Clinical investigation is a fundamental component of the activities of the Electrophysiology Service. A computerized database which includes clinical and electrophysiologic data on over 5800 patients is maintained and has been of invaluable assistance to faculty and fellows performing prospective and retrospective clinical investigations. The Electrophysiology Service has participated in a number of NIH and industry sponsored clinical trials including: MUSTT, AFFIRM, MOST, TOVA, and Companion, as well as trials to evaluate antiarrhythmic drugs. Other investigations in the EP lab involve modalities that may improve the safety and efficacy of radiofrequency ablation. The clinical EP faculty members are well-versed with the use of intracadiac ultrasound catheter for AF ablation and are in the process of evaluating 3-dimensional intracardiac echo technology. Finally, Dr. Joseph Akar is interested in examining clinical outcomes of patients with implantable devices. As member of the Yale-New Haven Hospital Center for Outcomes Research and Evaluation (YNHH/CORE), Dr. Akar is investigating the determinants of use of device remote monitoring technology and its effect on long-term morbidity and mortalit. He is also leads the analytic team for the MADIT-CRT Post-market Approval Study from within YNHH/CORE.

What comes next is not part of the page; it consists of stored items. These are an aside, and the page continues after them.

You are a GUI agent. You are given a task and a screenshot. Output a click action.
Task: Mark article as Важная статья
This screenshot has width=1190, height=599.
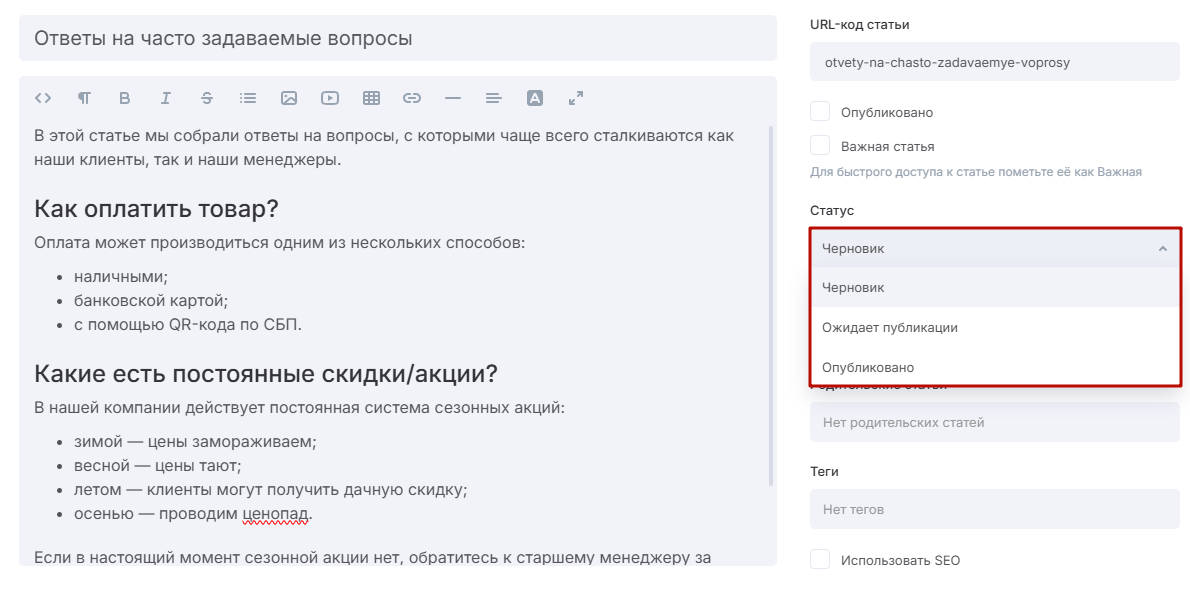click(x=821, y=146)
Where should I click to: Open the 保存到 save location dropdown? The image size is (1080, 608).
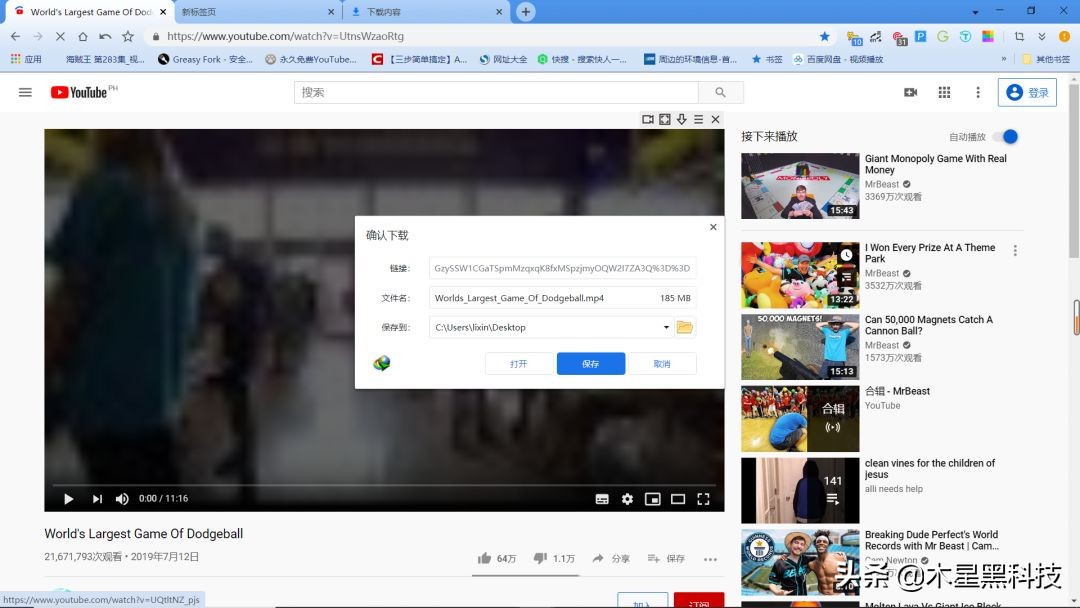(665, 327)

On a more basic clinical level, Dr. Rachel Lampert has explored the physiologic links between psychological stress and arrhythmias. Following a recent investigation of the effects of mental stress on arrhythmias in patients with monomorphic ventricular tachycardia, a study of the electrophysiologic and nervous system mechanisms of these effects is underway. The prognostic import of mental stress testing, including a possible role in risk-assessment, is also under evaluation. A second related area of interest involves heart rate variability, a non-invasive measure of autonomic nervous system function, which may provide a measure of the physiologic impact of stress. Studies correlating socioeconomic status and heart rate variability, and examining the predictive value of changes in heart rate variability with stress, are ongoing. The influences of gender on arrhythmias are also under investigation.
Finally, basic mechanisms of arrhythmogenesis are actively investigated. Using molecular imaging targeted to matrix metalloprotease activity, the development of atrial structural remodeling is being non-invasively imaged and correlated with the development of the arrhythmogenic substrate. This novel and exciting approach holds great potential for a better understanding of arrhythmogenesis.